In the records below, take the line with "1907x961 pixels." and all lines after it, and copy them exactly, pictures excluded.

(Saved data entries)
• • • •

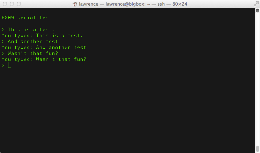The height and width of the screenshot is (153, 260).
Task: Click the '> Wasn't that fun?' command line
Action: [x=30, y=53]
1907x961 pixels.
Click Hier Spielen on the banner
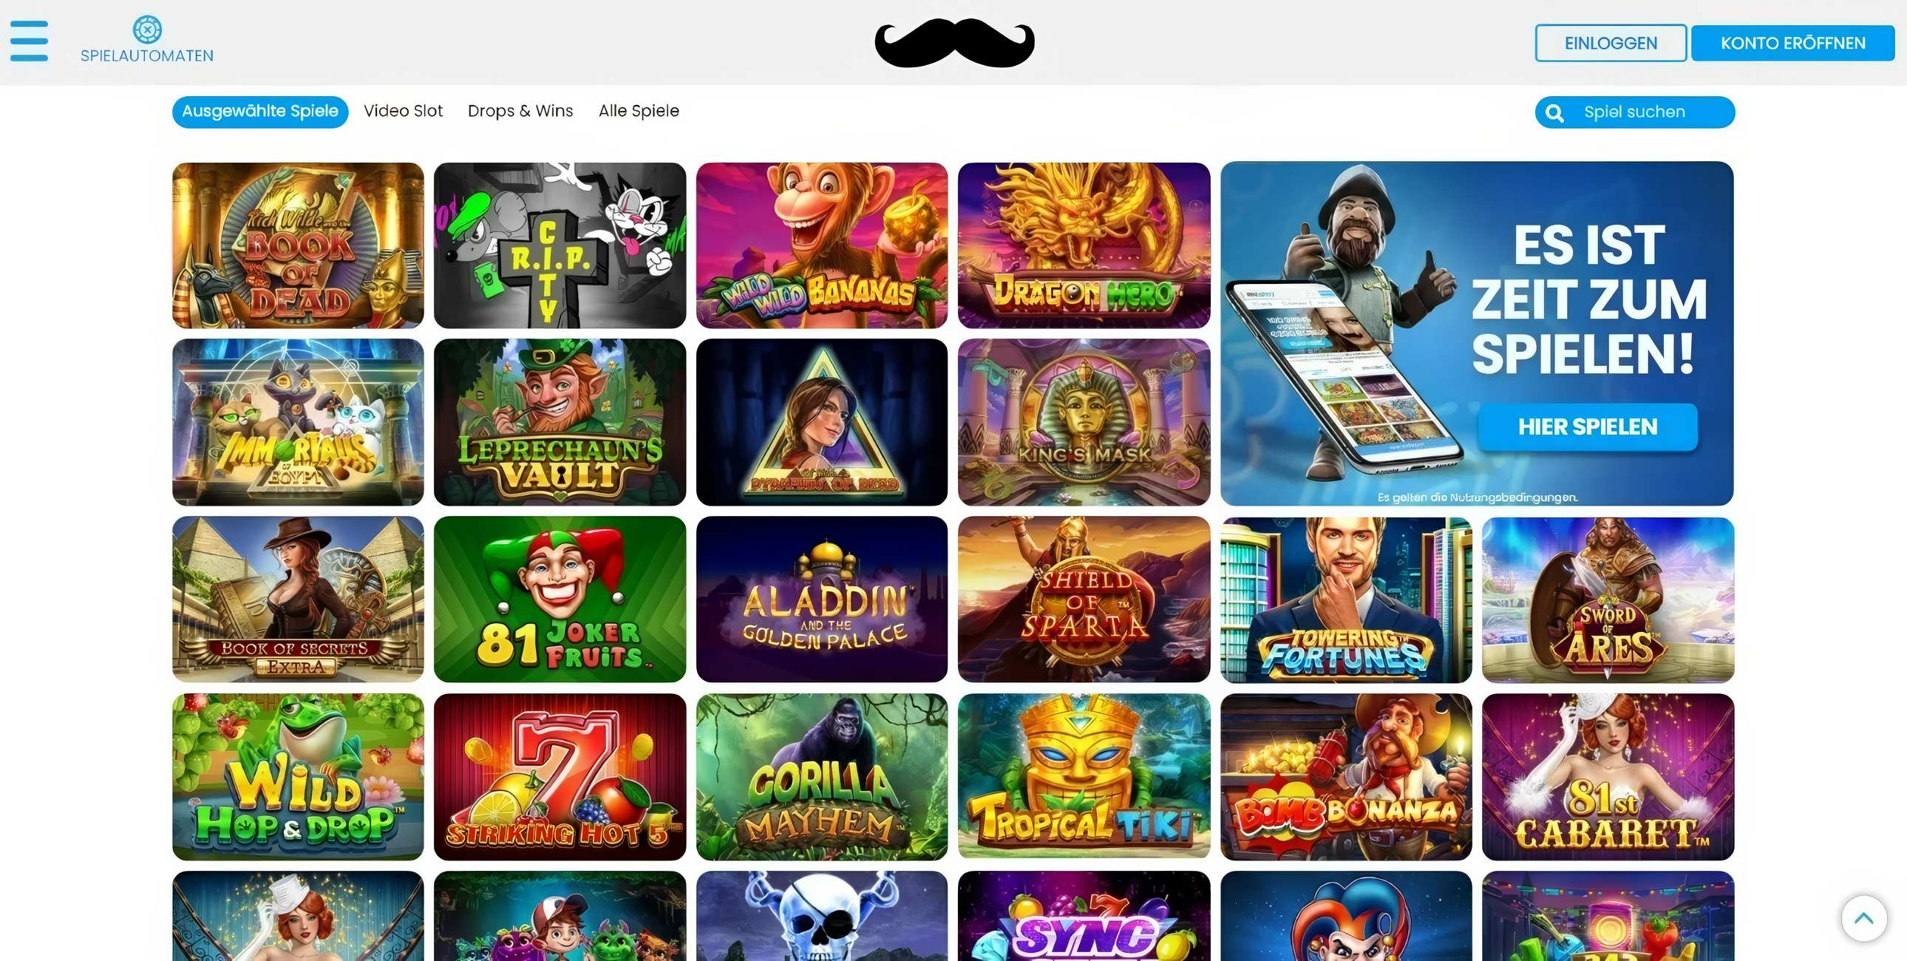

• • • •

# [Exercise solution]
1907x961 pixels.
Click Hier Spielen on the banner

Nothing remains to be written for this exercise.